◆ Record extracts ◆

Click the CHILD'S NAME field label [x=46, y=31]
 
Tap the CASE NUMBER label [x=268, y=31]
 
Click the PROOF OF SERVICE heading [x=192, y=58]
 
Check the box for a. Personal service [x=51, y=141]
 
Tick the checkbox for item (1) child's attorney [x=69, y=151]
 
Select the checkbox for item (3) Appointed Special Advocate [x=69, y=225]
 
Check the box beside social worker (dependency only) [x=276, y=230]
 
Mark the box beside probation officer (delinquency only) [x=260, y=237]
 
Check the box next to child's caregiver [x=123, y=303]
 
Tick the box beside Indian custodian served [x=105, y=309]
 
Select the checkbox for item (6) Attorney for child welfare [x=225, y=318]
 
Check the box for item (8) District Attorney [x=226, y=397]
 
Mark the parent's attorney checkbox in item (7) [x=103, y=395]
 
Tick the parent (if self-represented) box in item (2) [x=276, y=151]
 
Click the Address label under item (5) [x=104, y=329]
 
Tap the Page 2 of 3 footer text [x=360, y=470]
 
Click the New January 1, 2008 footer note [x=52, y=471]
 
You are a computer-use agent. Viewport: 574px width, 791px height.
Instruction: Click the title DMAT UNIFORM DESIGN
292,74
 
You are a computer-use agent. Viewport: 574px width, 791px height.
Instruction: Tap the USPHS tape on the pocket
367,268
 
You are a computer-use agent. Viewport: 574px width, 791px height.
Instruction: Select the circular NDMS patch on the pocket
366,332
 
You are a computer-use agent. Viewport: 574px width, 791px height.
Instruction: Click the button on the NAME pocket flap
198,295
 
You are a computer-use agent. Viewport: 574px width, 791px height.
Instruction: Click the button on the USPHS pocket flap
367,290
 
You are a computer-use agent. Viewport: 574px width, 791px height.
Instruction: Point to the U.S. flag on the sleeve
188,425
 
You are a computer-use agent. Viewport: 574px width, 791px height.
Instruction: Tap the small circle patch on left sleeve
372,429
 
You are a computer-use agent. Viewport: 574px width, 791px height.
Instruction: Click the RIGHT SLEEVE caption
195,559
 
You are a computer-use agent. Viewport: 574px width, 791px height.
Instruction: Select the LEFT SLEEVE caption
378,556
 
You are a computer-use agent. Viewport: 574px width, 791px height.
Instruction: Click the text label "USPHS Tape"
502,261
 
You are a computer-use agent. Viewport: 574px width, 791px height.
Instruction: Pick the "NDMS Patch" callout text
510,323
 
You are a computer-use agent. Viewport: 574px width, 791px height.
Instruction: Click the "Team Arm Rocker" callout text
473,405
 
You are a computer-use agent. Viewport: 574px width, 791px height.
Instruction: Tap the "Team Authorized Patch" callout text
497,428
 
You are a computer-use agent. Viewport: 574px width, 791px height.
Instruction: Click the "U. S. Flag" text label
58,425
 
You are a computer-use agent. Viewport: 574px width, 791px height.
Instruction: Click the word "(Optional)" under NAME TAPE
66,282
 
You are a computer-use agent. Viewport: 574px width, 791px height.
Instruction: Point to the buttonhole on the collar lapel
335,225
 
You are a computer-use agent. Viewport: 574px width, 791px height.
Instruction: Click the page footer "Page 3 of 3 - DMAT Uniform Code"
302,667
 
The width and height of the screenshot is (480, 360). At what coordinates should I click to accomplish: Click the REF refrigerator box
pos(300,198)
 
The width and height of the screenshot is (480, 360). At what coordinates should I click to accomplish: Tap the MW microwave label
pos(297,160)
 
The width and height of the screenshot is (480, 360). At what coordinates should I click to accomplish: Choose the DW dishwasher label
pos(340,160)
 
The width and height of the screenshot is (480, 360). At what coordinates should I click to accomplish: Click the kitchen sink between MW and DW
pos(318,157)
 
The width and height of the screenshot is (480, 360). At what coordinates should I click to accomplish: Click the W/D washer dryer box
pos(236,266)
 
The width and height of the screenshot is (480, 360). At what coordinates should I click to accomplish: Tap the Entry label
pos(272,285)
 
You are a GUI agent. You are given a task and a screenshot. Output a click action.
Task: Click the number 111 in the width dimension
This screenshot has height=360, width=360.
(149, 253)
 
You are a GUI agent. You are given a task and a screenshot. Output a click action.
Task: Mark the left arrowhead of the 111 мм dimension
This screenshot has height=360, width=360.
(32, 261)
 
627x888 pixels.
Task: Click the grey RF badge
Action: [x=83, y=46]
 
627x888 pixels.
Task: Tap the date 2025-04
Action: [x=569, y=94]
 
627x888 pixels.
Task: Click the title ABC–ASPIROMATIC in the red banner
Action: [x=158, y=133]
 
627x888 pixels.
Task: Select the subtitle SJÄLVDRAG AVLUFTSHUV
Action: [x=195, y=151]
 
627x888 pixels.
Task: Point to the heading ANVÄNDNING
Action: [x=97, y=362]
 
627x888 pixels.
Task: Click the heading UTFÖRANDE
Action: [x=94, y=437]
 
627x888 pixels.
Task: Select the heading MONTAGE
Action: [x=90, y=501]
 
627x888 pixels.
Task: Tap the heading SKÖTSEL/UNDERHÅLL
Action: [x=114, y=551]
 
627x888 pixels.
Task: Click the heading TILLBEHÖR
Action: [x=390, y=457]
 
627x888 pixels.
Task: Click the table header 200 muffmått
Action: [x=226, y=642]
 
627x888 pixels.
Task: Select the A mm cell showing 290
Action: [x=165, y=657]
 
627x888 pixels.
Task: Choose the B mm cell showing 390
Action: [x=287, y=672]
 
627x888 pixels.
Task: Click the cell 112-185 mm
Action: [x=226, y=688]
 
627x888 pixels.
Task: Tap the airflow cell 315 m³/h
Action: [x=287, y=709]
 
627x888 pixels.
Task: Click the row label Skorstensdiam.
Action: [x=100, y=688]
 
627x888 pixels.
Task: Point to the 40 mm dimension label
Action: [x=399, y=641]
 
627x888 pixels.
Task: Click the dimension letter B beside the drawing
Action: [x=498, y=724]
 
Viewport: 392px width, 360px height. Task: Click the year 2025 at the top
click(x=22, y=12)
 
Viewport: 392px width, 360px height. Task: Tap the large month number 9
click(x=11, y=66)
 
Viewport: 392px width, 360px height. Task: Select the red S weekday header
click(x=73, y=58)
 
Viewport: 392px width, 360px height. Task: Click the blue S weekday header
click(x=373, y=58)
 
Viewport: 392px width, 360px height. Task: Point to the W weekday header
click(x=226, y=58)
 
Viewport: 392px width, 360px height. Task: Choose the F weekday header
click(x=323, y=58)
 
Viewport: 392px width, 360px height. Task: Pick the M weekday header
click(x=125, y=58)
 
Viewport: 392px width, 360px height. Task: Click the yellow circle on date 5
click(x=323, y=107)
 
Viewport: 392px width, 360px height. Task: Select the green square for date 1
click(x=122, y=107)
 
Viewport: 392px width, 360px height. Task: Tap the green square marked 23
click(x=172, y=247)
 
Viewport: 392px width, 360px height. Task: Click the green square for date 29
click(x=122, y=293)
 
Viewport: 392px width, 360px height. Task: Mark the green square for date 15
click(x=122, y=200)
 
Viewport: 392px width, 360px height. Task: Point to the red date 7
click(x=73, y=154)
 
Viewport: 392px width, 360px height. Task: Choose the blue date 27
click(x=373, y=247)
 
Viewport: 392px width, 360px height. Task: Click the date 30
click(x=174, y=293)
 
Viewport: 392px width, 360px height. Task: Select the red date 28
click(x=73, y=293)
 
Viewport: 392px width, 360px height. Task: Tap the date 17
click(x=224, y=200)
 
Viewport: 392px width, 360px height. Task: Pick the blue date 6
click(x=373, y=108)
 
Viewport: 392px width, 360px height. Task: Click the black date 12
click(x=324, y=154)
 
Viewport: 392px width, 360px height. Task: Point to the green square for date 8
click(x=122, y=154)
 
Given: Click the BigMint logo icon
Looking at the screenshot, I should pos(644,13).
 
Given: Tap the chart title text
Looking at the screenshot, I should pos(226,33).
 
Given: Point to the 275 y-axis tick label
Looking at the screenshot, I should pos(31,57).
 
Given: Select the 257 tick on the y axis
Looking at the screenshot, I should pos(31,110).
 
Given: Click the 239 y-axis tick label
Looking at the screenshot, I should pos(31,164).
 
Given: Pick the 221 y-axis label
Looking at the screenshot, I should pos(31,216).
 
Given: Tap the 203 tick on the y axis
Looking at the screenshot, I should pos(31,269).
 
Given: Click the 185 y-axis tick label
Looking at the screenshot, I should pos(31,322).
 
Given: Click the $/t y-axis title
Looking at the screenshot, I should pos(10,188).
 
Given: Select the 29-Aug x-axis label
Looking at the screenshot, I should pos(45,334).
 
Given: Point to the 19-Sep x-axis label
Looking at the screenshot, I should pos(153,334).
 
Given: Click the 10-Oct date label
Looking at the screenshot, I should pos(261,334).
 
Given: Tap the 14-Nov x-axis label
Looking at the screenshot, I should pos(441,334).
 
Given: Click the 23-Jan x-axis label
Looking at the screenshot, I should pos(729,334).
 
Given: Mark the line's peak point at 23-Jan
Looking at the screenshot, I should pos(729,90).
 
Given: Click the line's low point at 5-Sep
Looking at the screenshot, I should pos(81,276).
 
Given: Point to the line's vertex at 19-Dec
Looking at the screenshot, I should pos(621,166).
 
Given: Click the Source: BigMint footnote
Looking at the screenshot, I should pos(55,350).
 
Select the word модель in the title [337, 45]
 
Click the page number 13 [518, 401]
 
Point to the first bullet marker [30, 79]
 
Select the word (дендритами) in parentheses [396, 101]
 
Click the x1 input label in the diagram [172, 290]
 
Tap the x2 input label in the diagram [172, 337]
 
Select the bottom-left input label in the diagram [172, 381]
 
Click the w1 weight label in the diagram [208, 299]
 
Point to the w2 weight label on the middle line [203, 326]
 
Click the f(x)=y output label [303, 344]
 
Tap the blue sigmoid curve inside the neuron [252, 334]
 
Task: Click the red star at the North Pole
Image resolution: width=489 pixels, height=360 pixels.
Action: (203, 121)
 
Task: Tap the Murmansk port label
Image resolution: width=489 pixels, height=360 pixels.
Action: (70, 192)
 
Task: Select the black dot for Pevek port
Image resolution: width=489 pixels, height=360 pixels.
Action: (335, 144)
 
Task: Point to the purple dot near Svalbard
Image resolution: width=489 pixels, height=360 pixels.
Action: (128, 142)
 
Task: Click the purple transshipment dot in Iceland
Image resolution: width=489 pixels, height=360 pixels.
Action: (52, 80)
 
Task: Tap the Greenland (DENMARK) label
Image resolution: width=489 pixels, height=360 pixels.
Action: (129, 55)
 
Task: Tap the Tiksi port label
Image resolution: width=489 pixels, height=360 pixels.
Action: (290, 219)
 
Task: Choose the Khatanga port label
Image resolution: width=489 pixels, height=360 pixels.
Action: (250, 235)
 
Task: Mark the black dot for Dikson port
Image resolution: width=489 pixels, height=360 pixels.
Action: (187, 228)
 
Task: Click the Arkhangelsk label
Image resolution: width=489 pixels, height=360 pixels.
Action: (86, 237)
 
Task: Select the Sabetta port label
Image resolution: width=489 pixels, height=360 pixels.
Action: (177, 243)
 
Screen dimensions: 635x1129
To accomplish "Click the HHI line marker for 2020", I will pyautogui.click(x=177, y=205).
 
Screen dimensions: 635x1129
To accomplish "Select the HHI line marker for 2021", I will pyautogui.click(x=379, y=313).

◆ Required work ◆
Arrange the lines of the records above, from the very first line through the line containing "Select the checkbox for item (6)" (both included), as a JSON list of strings with one string per line and blank lines omitted.

◆ In response ◆
[
  "Click the CHILD'S NAME field label [x=46, y=31]",
  "Tap the CASE NUMBER label [x=268, y=31]",
  "Click the PROOF OF SERVICE heading [x=192, y=58]",
  "Check the box for a. Personal service [x=51, y=141]",
  "Tick the checkbox for item (1) child's attorney [x=69, y=151]",
  "Select the checkbox for item (3) Appointed Special Advocate [x=69, y=225]",
  "Check the box beside social worker (dependency only) [x=276, y=230]",
  "Mark the box beside probation officer (delinquency only) [x=260, y=237]",
  "Check the box next to child's caregiver [x=123, y=303]",
  "Tick the box beside Indian custodian served [x=105, y=309]",
  "Select the checkbox for item (6) Attorney for child welfare [x=225, y=318]"
]